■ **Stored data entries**
━━━━━━━━━━

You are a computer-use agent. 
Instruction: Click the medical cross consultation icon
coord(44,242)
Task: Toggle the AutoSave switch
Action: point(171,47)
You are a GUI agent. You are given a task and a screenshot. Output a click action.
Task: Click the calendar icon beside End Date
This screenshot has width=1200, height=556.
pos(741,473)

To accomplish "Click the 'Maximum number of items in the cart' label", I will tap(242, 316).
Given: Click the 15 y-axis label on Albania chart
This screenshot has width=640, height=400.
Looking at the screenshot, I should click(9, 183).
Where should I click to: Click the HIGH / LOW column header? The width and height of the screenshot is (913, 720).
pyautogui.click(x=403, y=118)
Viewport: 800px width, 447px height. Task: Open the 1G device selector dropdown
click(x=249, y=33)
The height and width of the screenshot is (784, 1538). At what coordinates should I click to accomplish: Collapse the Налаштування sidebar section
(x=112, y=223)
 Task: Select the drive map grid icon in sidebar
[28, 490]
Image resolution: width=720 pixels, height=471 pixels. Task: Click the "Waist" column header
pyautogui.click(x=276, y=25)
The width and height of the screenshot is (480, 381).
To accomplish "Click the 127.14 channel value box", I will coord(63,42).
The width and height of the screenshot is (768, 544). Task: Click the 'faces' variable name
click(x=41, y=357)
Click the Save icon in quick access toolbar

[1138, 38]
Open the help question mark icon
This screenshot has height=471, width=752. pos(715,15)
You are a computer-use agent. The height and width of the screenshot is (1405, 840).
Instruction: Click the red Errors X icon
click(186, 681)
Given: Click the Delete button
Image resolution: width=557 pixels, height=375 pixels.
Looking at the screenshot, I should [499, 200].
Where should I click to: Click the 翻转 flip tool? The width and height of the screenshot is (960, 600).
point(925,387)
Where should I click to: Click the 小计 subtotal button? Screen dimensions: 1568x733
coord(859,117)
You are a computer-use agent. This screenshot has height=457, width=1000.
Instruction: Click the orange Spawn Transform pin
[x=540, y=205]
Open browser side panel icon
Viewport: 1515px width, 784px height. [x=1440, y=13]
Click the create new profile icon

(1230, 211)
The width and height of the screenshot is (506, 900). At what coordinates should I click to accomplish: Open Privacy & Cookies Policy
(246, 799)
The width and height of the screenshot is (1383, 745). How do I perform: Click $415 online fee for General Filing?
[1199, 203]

━━━━━━━━━━

■ **Your task**
Scan the records for the word "label" and copy every line where it is found.

■ **Answer to this problem**
To accomplish "Click the 'Maximum number of items in the cart' label", I will tap(242, 316).
Given: Click the 15 y-axis label on Albania chart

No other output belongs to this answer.